DO THIS »
Reproduce the material starting with the line containing "Viewport: 400px width, 203px" and continuing through the line containing "I will pos(106,123).", substituting "Enabled" for "Disabled" and leaving everything else unchanged.
* * *
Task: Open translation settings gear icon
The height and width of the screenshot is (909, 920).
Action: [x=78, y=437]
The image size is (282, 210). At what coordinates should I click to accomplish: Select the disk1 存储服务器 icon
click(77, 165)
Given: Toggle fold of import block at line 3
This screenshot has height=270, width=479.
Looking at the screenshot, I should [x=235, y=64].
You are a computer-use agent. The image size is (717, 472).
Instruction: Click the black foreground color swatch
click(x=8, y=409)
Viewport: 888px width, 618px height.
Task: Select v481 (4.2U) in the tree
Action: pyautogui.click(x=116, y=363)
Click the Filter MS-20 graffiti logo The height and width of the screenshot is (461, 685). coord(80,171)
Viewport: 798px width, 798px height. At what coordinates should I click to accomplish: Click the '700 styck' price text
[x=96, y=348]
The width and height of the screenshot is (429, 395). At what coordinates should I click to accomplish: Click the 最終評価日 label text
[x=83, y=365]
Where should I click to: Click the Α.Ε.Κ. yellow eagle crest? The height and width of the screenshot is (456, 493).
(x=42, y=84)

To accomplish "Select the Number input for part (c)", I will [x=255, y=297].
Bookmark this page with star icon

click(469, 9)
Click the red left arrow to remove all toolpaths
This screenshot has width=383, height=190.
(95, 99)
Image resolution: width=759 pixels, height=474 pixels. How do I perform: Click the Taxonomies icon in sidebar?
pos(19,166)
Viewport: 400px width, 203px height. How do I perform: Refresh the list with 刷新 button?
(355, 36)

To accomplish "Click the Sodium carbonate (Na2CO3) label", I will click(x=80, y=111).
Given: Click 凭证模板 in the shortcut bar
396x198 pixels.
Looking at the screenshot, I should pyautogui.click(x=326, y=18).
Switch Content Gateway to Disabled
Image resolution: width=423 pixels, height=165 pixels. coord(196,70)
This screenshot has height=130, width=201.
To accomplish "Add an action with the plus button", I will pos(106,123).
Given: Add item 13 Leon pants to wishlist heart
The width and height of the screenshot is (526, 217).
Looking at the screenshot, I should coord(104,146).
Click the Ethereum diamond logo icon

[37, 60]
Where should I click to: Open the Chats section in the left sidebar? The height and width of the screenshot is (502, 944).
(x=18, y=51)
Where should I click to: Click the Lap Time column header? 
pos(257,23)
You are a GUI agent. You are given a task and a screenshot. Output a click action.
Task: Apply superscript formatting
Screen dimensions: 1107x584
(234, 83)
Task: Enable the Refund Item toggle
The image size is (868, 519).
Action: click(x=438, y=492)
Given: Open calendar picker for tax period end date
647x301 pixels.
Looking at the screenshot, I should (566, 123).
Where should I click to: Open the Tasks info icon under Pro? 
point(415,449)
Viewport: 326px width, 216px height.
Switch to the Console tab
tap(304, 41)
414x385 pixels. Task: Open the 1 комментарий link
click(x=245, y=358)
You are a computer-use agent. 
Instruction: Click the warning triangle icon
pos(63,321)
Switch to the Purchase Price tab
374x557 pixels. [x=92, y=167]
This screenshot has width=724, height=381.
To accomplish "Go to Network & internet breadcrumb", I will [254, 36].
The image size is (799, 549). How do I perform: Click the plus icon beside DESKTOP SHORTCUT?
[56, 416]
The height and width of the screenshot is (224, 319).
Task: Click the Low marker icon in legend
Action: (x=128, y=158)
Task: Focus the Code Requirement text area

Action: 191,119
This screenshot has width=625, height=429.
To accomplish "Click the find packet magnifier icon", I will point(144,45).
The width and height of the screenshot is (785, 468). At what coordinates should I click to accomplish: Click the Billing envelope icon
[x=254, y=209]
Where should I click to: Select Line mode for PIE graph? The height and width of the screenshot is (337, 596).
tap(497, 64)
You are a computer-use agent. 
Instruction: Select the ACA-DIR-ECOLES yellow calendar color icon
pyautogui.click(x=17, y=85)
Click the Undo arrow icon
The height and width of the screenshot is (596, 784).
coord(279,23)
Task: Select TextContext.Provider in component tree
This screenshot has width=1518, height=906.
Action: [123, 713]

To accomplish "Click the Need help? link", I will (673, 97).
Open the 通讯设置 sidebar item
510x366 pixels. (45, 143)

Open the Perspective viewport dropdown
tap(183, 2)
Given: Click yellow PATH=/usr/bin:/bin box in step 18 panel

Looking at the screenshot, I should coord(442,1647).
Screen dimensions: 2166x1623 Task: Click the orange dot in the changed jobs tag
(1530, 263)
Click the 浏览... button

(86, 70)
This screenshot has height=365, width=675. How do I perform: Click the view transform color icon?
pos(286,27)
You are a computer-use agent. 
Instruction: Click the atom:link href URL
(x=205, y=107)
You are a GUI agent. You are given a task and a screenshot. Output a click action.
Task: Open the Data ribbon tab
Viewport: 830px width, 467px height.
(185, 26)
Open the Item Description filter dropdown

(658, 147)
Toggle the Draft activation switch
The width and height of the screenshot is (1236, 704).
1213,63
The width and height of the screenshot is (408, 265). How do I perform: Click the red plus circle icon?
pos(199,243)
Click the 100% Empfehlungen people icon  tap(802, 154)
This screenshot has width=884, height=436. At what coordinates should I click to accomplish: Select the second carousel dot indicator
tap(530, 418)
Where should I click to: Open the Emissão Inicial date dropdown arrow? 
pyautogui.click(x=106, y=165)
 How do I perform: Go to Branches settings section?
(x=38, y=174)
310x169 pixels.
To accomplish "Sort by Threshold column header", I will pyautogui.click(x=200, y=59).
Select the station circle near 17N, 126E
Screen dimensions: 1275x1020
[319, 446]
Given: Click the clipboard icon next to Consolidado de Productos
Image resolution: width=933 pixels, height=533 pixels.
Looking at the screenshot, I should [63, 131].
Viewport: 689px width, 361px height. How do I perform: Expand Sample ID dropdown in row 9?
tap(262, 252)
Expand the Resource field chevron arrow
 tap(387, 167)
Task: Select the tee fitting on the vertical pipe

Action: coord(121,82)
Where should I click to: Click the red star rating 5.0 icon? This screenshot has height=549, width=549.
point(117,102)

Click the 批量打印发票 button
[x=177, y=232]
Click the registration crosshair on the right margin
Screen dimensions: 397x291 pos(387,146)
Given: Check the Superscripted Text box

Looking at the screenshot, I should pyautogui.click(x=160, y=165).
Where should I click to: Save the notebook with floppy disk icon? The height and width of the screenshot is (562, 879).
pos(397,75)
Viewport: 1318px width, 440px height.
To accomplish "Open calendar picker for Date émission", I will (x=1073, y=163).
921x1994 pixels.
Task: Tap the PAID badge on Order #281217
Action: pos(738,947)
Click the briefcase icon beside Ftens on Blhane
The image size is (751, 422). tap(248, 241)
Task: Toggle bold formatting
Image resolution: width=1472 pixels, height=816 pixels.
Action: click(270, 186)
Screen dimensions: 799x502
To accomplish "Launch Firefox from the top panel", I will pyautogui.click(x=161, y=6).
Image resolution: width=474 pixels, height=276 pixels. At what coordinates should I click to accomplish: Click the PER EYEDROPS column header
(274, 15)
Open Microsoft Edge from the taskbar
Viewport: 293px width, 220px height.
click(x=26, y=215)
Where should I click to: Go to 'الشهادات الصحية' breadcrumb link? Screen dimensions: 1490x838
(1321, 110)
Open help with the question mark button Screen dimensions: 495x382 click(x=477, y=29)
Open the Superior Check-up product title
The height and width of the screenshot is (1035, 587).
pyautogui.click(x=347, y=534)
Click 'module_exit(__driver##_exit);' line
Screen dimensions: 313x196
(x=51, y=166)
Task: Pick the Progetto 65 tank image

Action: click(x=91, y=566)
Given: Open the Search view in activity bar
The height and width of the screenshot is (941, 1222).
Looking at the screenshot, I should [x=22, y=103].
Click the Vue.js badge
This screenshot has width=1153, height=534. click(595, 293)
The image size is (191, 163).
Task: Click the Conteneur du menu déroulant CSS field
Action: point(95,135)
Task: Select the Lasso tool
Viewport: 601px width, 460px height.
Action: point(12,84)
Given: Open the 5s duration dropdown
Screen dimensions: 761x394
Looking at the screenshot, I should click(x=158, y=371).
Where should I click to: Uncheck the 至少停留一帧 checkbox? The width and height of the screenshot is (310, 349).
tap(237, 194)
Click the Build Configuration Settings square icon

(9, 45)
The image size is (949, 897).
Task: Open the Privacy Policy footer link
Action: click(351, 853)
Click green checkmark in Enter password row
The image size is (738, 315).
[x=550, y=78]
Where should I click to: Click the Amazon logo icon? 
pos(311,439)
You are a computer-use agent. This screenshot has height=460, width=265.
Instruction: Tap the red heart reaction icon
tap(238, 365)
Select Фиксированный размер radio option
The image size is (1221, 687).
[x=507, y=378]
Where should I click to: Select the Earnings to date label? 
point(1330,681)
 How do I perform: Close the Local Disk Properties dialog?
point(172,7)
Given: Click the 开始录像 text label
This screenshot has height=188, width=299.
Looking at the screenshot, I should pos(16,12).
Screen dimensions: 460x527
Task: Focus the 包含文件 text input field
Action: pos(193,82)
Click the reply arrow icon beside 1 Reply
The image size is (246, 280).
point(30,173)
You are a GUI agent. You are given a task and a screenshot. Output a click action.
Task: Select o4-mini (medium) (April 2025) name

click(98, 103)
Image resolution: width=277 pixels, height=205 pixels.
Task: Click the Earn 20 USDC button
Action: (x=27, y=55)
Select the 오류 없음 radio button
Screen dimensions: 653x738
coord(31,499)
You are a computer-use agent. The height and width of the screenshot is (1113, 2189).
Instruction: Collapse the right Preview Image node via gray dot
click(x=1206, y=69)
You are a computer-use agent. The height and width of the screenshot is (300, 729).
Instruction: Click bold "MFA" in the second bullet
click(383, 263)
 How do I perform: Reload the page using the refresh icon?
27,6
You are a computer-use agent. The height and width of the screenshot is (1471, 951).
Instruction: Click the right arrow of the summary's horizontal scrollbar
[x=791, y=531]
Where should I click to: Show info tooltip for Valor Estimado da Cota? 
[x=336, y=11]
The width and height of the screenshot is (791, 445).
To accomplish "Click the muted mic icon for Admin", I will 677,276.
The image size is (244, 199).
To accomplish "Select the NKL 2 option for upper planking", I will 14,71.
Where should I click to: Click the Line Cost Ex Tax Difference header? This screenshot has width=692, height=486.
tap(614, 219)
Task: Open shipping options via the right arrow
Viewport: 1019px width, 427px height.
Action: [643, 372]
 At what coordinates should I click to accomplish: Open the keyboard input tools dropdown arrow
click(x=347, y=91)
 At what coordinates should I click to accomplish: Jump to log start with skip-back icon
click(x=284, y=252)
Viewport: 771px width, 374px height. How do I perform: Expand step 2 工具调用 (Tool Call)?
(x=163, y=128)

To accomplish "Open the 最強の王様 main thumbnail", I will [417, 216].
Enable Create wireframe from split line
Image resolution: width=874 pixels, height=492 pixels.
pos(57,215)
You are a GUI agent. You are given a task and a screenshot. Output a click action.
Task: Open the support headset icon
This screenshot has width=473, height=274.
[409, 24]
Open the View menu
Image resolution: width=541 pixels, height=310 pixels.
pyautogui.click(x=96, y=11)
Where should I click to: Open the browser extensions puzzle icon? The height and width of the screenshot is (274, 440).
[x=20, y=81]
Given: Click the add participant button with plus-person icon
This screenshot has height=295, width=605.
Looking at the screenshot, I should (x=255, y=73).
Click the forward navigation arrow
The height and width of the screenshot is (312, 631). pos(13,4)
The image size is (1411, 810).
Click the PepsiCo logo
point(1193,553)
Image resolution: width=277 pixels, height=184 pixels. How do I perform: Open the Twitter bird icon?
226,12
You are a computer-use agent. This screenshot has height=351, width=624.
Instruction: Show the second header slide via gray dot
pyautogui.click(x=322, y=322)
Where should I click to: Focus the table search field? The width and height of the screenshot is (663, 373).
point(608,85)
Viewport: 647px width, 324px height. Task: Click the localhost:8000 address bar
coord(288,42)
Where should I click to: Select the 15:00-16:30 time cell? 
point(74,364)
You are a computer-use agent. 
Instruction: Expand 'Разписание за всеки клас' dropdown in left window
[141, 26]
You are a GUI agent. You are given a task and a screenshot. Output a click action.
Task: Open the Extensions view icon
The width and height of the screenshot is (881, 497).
* * *
THE RESULT »
Viewport: 400px width, 203px height. How do I perform: Refresh the list with 刷新 button?
(355, 36)

To accomplish "Click the Sodium carbonate (Na2CO3) label", I will click(x=80, y=111).
Given: Click 凭证模板 in the shortcut bar
396x198 pixels.
Looking at the screenshot, I should pyautogui.click(x=326, y=18).
Switch Content Gateway to Enabled
Image resolution: width=423 pixels, height=165 pixels. coord(196,70)
This screenshot has height=130, width=201.
To accomplish "Add an action with the plus button", I will pos(106,123).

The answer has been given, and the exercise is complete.